▶ **Fragment strony**:
Nie można przy omawianiu tego tematu pominąć filmu Krzysztofa Krauzego "Dług", opartego na wydarzeniach autentycznych. Obraz ten pokazuje historię dwóch młodych ekonomistów, którzy prowadząc szczęśliwe i beztroskie życia, spotykają pewnego dnia swojego kolegę ze szkoły. Ten proponuje im pożyczkę na "rozkręcenia" interesu. Początkowo wszystko wygląda idealnie, szybko jednak okazuje się, że zaciągniętej pożyczki nie da się spłacić, gdyż przyjaciel ze szkolnej ławy gra nie fair. Dług rośnie, a młodzi mężczyźni zaczynają żyć na granicy paranoi. W końcu postanawiają pozbyć się natarczywego kolegi, mordują go, a ciało wrzucają do Wisły. Jednak zbrodnia, która miała przynieść im ulgę, staje się początkiem kolejnych trudów. W końcu, nękani wyrzutami sumienia, zgłaszają się na policje. Zostają skazani na 25 lat pozbawienia wolności.

▶ **Cel ćwiczenia**:
Podaj, proszę, na jaką karę zostali skazani dwaj młodzi ekonomiści z filmu opisanego we fragmencie strony. Pozycje nie mają związku z fragmentem strony.

▶ **Wiersze**:
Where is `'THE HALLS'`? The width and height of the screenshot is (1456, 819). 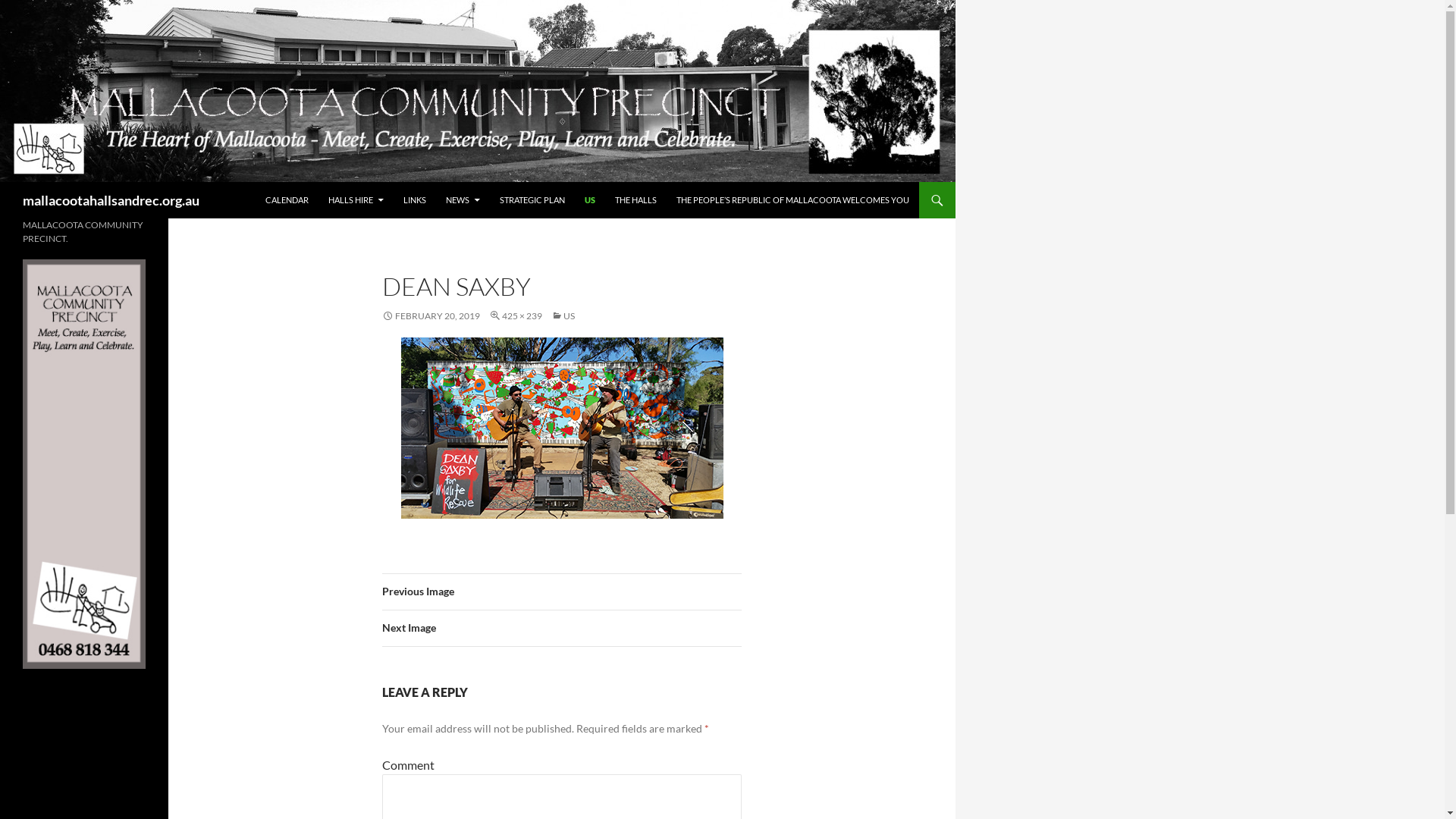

==

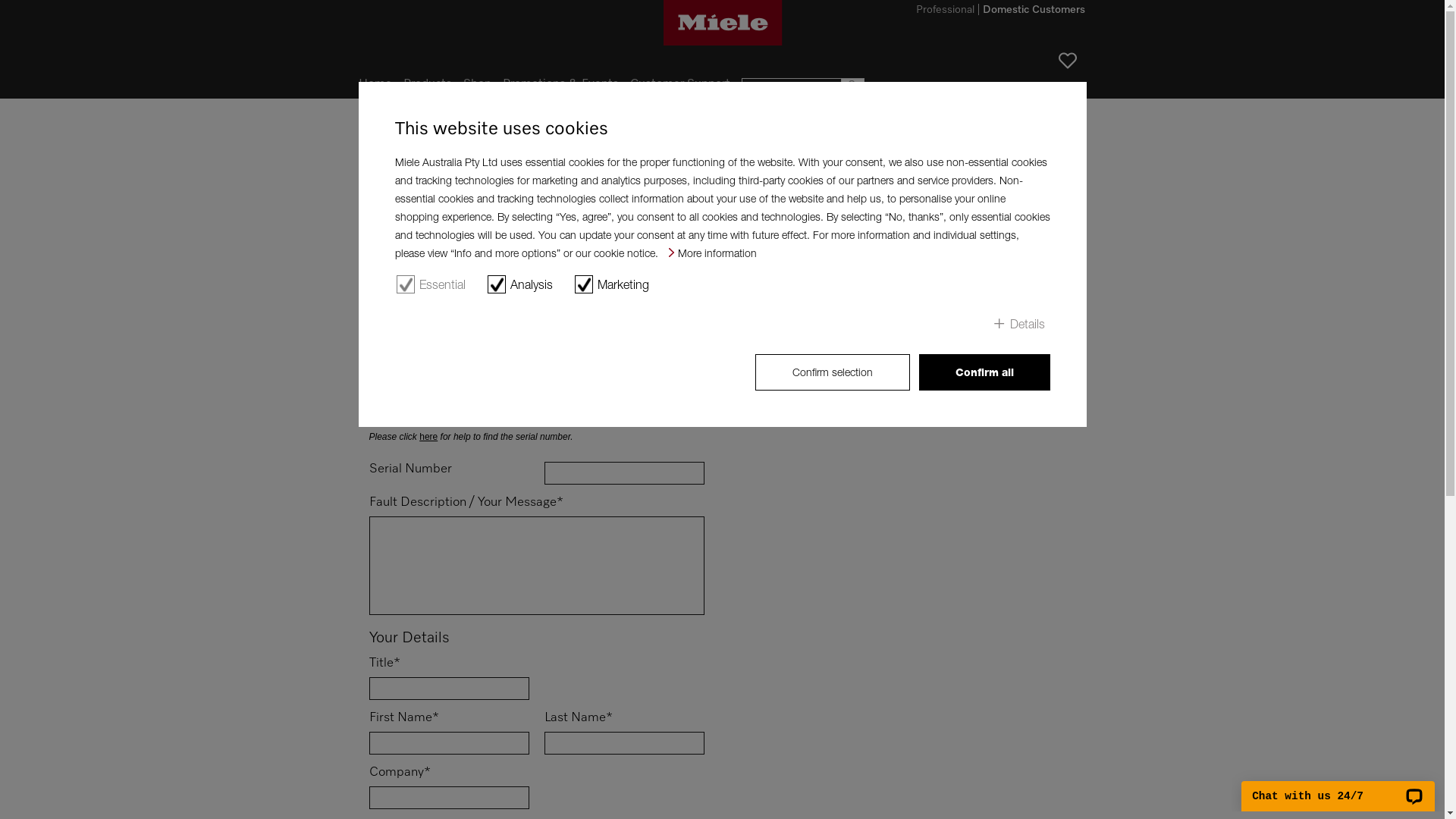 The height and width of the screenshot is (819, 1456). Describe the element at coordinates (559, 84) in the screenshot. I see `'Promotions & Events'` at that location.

▶ **Odpowiedź pisemna**:
Na 25 lat pozbawienia wolności.